Afin d’ouvrir le débat, l’équipe d’ « Our Story » invite la philosophe, théoricienne et artiste Marina Gržinić pour une discussion autour de son film Relations: 25 years of the Lesbian Group ŠKUC-LL (1987-2012).


Interview avec Marina Gržinić

Relations dépeint le dynamisme artistique et militant de la communauté LGBTQIA+ en ex-Yougoslavie et met en lumière certains jalons historiques importants tels que la naissance, en 1984, du Magnus Festival à Ljubljana, le tout premier festival international de films gays et lesbiens organisé en Europe.

Road to Lesbian top  Relations

Co-réalisé avec Aina Šmid et Zvonka Simčič, Relations reprend à son compte une question qui parcourt l’ensemble du travail théorique et artistique de Marina Gržinić : Comment « représenter et interpréter l’identité spécifique des cultures et des productions non occidentales à l’intérieur du cadre unidimensionnel établi par la culture occidentale dominante ? »

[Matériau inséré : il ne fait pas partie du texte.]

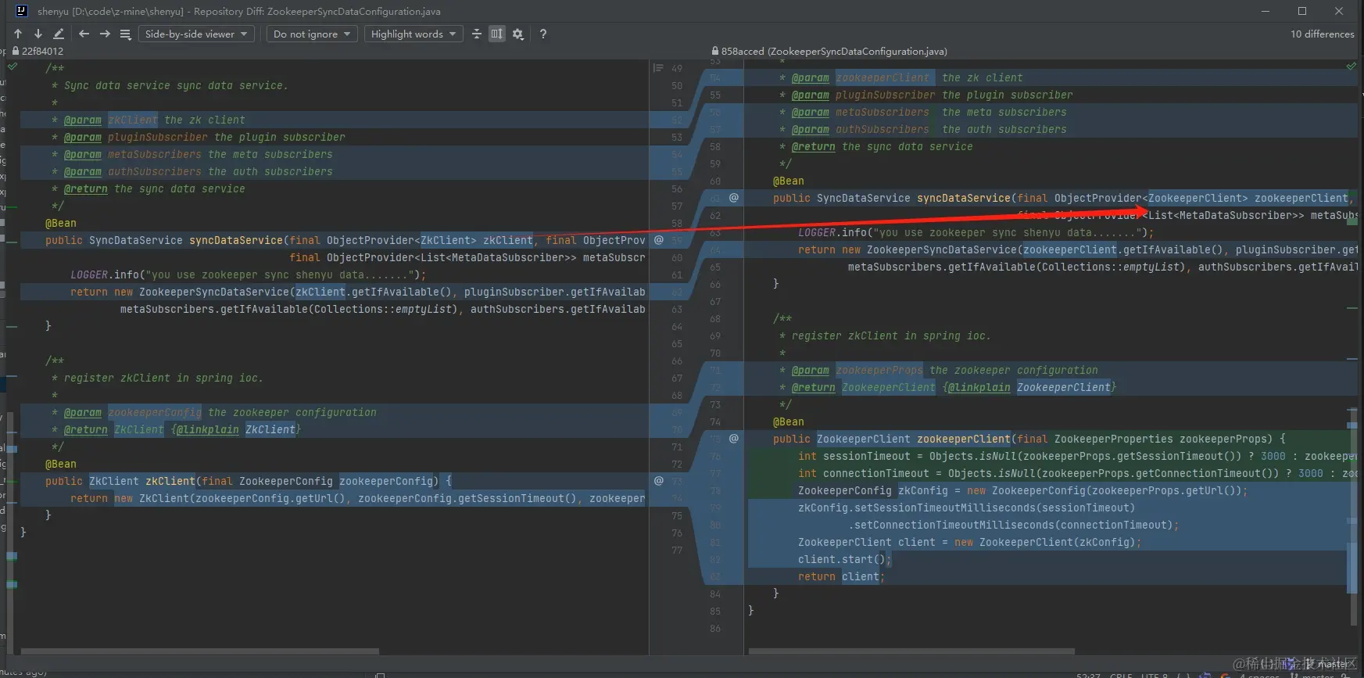Click the 10 differences label
This screenshot has height=678, width=1364.
[1322, 34]
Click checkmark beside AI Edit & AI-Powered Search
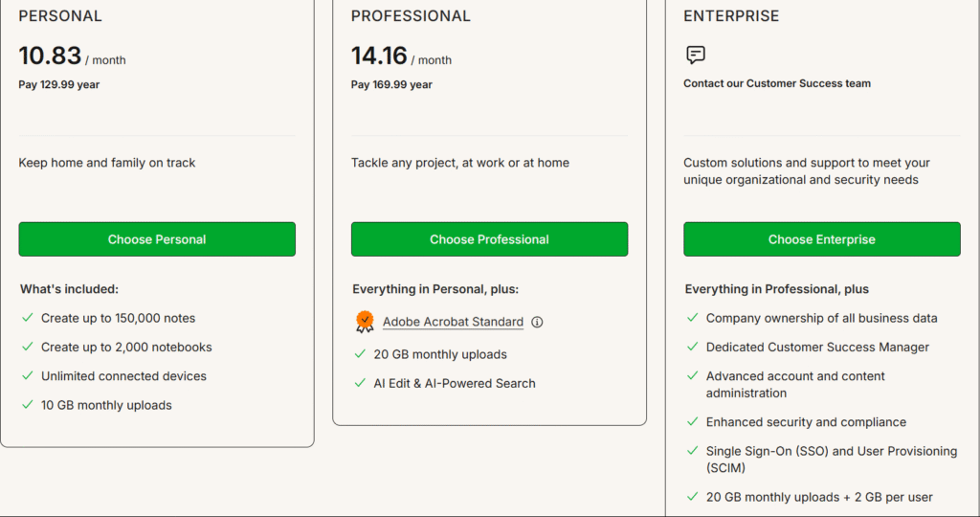Screen dimensions: 980x517 click(x=360, y=383)

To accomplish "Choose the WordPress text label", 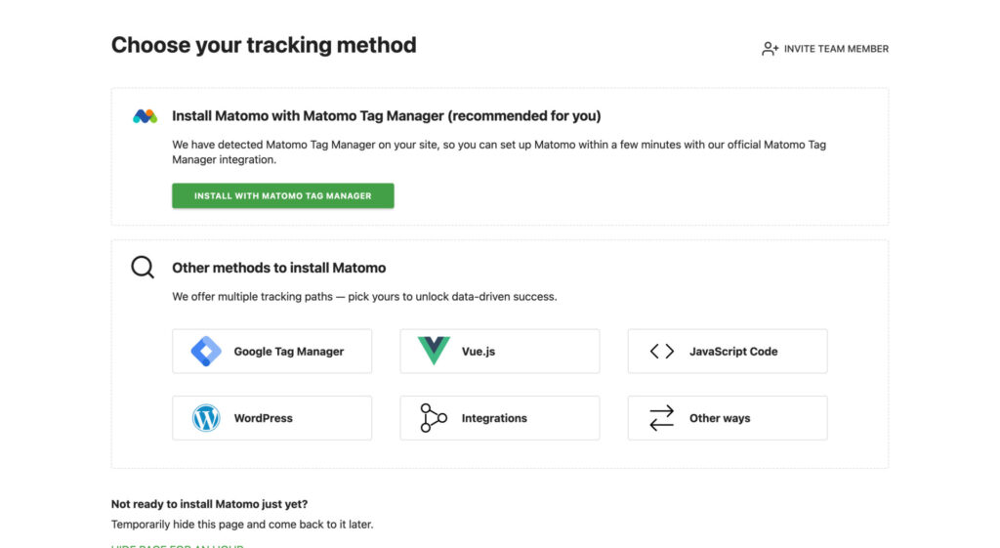I will click(263, 418).
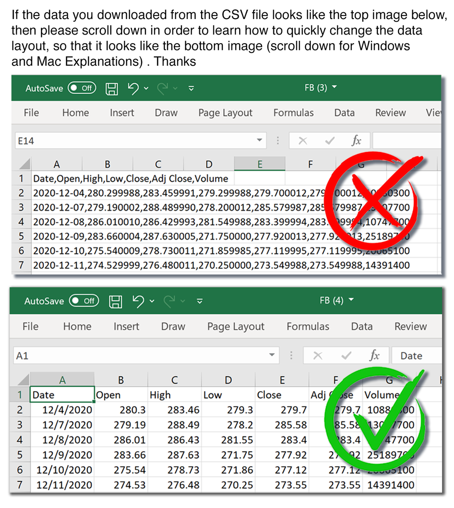Open the Customize Quick Access Toolbar chevron
The image size is (454, 508).
(191, 90)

Pilier de la scène artistique alternative de Ljubljana, Gržinić fait figure d’innovatrice dans le champ de l’art vidéo. Son travail s’inspire d’un réseau complexe de concepts et d’idées, adoptant notamment une perspective décoloniale et transféministe pour approcher des problématiques telles que les médias et les nouvelles technologies, le biopolitique et le nécropolitique. Particulièrement encline au travail collaboratif, Gržinić s’est associée depuis le début des années 1980 à l’historienne de l’art, artiste et journaliste indépendante Aina Šmid. Ensemble, le duo a produit une vaste œuvre comprenant plus de quarante vidéos expérimentales et engagées

En tant que co-réalisatrice de Relations et membre du milieu lesbien, queer et féministe ex-yougoslave, pouvez-vous nous en dire plus sur le film et sur ce qu’il tente d’accomplir ?

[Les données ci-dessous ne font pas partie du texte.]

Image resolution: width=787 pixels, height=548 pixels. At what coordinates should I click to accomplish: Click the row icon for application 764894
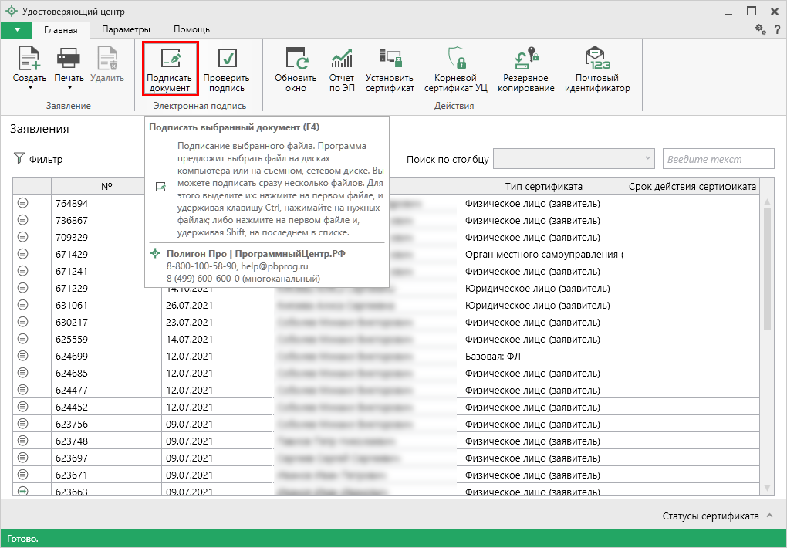coord(22,203)

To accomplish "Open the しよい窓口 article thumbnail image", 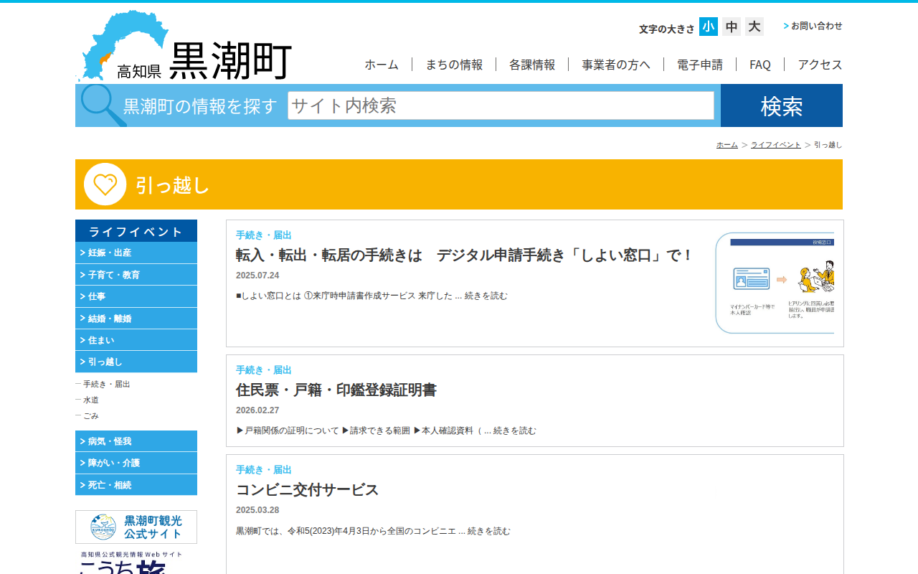I will click(775, 283).
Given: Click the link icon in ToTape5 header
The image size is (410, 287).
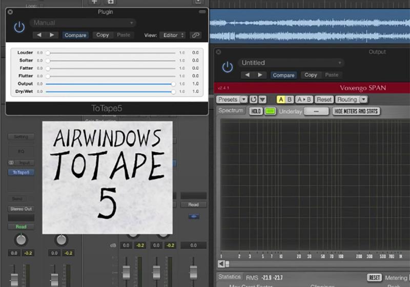Looking at the screenshot, I should [195, 35].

Relations cherche à documenter un moment important dans l’espace et le temps. Si je devais résumer le film aujourd’hui, je dirais qu’il sert de dispositif pour encadrer et comprendre différentes luttes: luttes féministes au sein de l’ancienne « Europe de l’Est », lutte du mouvement LGBTQ+ en ex-Yougoslavie et, enfin, lutte décoloniale et transféministe des femmes racisées en Autriche et au-delà.

Le film suit le group lesbien ŠKUC- LL entre 1987 et 2012 et, plus largement, le mouvement lesbien en ex-Yougoslavie. Il s’attache à contextualiser politiquement, économiquement et artistiquement ce mouvement et la plus vaste communauté LGBTQ+ locale, ainsi qu’à analyser leurs circonstances structurelles, institutionnelles et légales.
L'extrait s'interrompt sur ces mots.